Saturday, February 27, 2010

The Real 7 Rules for Making Great Technical Presentations, or Everyone else is stupid but me and thee (and I have some doubts about thee)

The DevX.Com site  recently posted an article called "7 Rules for Great Technical Presentations" by Bob Reselman (I know: but he's probably never heard of you, either). The article isn't without its merits (though it includes the usual cliche about how PowerPoint ruins presentations--a topic that I'll return to in a later blog). But most of the steps are wrong-headed and the article doesn't offer much in the way of advice that you could actually implement: lots of hand waving and modifiers but not much real practical advice.

The seven rules are:
  1. Know thy stuff 
  2. It's a show; you're an actor; get used to it
  3. Understand that it is really, really hard to look ridiculous
  4. Forget PowerPoint; tell a story
  5. Play Charades a lot
  6. Example, examples, examples
  7. It takes three shots to get it right
You know that you're in trouble when the first rule is "Know thy stuff" rather than "Know thy audience." The result of making "Know thy stuff" the first rule is that the poor defenseless audience is going to get inundated with a lot of technical information they are not interested in, that they will not be able to use, and that will make no difference in their lives. But then I'm worried about any list of rules that assumes that someone giving a technical presentation won't know their stuff--that's the part that I would have taken for granted.

The rest of the list seems to focus (with the exception of rule 6: "Example, examples, examples") on handling stage fright and giving a good performance. The author advises presenters to "entertain" and "engage" the audience but doesn't provide much in the way of practical advice on how you would achieve those goals (tell jokes? wear a funny nose?). He suggests that you find "the good story" in your presentation but provides no direction on how to find that story and--modifier alert!--what would qualify as a "good" story.

He then makes the biggest mistake of all by advising presenters to find the story that matters to the presenter--that this is the secret to stirring the imagination of your audience. After seeing many, many (many!) presentations where people talked about what mattered to them, I can assure you that this is not the way to stir anyone but yourself. Great presenters find out what matters to the audience and use that to stir their audience members.
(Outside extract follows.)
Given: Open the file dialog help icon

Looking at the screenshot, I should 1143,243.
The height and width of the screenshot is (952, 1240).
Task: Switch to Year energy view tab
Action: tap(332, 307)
The advice on playing charades, while it suggests that the author recognizes that presentations have a visual component, is particularly devoid of practical advice (except that you shouldn't use PowerPoint to provide that visual component, apparently).

The last two rules (about using examples and rehearsing) are so valuable, though, that they almost compensate for the windage in the rest of the set of rules. No advice on how to pick examples, though.

So what would a real set of seven useful rules look like? This is my list:
  1. Know your audience: Figure out what they value, what matters to them. Talk about that. If you want to talk about something else make sure that you draw a bright line between what the audience values and what you want to talk about. 
  2. Know your audience's vocabulary: Find out the terms that make sense to your audience and use them. If you're presenting to social workers refer to the "impact on the community"; if you're talking to business people refer to the "contribution to the bottom line." Don't make them learn your vocabulary; tie what you want to talk about to the words they already use.
  3. Use PowerPoint as your speaker notes. Your slides should have just enough text to remind you what to say next. That way you won't be reading your notes (or the screen). Your audience won't be reading the screen, either, because there's not much there.
  4. Use PowerPoint to provide the visual component of your presentation. People watch presentations. Use PowerPoint to show pictures of what you're talking about, graphs, diagrams, flowcharts, etc. If you think that you can provide some additional visual interest with body movement, knock yourself out. I know that I can't stand still on stage but that has much to do with nervousness as anything else.
  5. Figure out what your major topics are and put them in an order that means something to your audience. But--more importantly--right at the start bring up the topic list, explain what the order is and why the topics matter to the audience. At every topic change, show the topic list again and explain what the next topic is. If nothing else, your audience will be able to estimate how long it will be until you'll stop talking.
  6. Examples, examples, examples: Tie as many topics as you can to examples from the audience's world that they will recognize.
  7. Rehearse, rehearse, rehearse. You don't have to be perfect when you present but you won't get it right the first time, either. Don't let your audience see your first time.

And, as long as I have your attention:

Let me recommend a great article on structuring effective presentations. It was written by Martin Shinn (who is a wonderful human being)  for the Management Insights newsletter that I edit for Learning Tree International. I realize that I promoting one of my own projects here (and you'll have to register/provide your e-mail address to read it). But it's still a great article.

Reading or read

1 comment:

Russ Lewis said...

Good article Peter. You really are a terrific communicator, It doesnt seem fair that you're also a genuinely nice human being too!